Li Xuesheng, Wang Jing, Li Hongbo, Zhang Ming
Department of Prosthodontics, Hainan Stomatological Hospital, Haikou, Hainan 570105, P.R. China.
Department of Stomatology, Hainan Branch of Chinese People's Liberation Army General Hospital, Sanya, Hainan 572013, P.R. China.
Mol Clin Oncol. 2019 Mar;10(3):352-356. doi: 10.3892/mco.2018.1793. Epub 2018 Dec 18.

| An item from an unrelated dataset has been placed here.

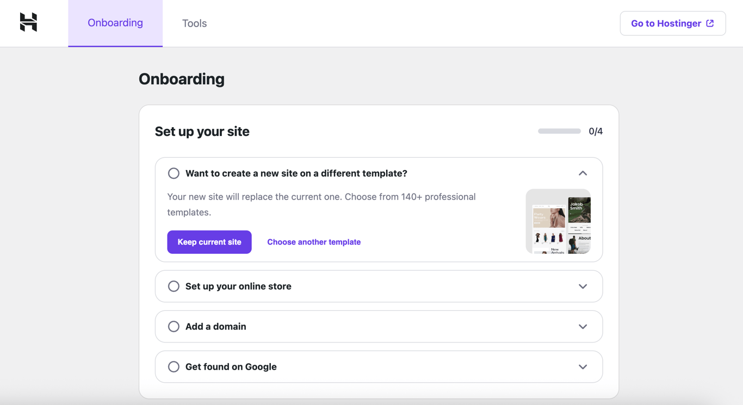Collapse the new site template section
743x405 pixels.
(x=583, y=173)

Kimura's disease (KD) is a rare condition, with only a few cases reported to date, mainly in Asian patients. We herein present the case of a 48-year-old man with KD who presented with recurrent masses in the right parotid gland and neck region over a 15-year period. The masses were not accompanied by pain, or significant functional or neurosensory dysfunction. The results of the laboratory tests revealed an increased eosinophil count and markedly elevated serum IgE levels. On magnetic resonance imaging examination, a widespread abnormal signal was detected in the area of the lesions; the contrast-enhanced scan revealed inhomogeneous enhancement, with partial involvement of the sternocleidomastoid muscle and the parotid gland. The patient underwent surgical resection of the right parotid and neck masses, and the postoperative pathological examination revealed eosinophilic hyperplastic lymphogranuloma, also referred to as KD. This presented case and review of the relevant literature aim to improve our understanding of KD in order to increase the accuracy of diagnosis, reduce the misdiagnosis rate and ensure proper treatment of this rare disease.
木村病(KD)是一种罕见疾病,迄今为止仅有少数病例报道,主要见于亚洲患者。我们在此报告一例48岁患有木村病的男性患者,该患者在15年期间右侧腮腺和颈部反复出现肿块。这些肿块不伴有疼痛,也无明显的功能或神经感觉功能障碍。实验室检查结果显示嗜酸性粒细胞计数增加,血清IgE水平显著升高。磁共振成像检查发现病变区域有广泛的异常信号;增强扫描显示不均匀强化,胸锁乳突肌和腮腺部分受累。患者接受了右侧腮腺和颈部肿块的手术切除,术后病理检查显示为嗜酸性增生性淋巴肉芽肿,也称为木村病。本病例报告及相关文献复习旨在提高我们对木村病的认识,以提高诊断准确性,降低误诊率,并确保对这种罕见疾病的正确治疗。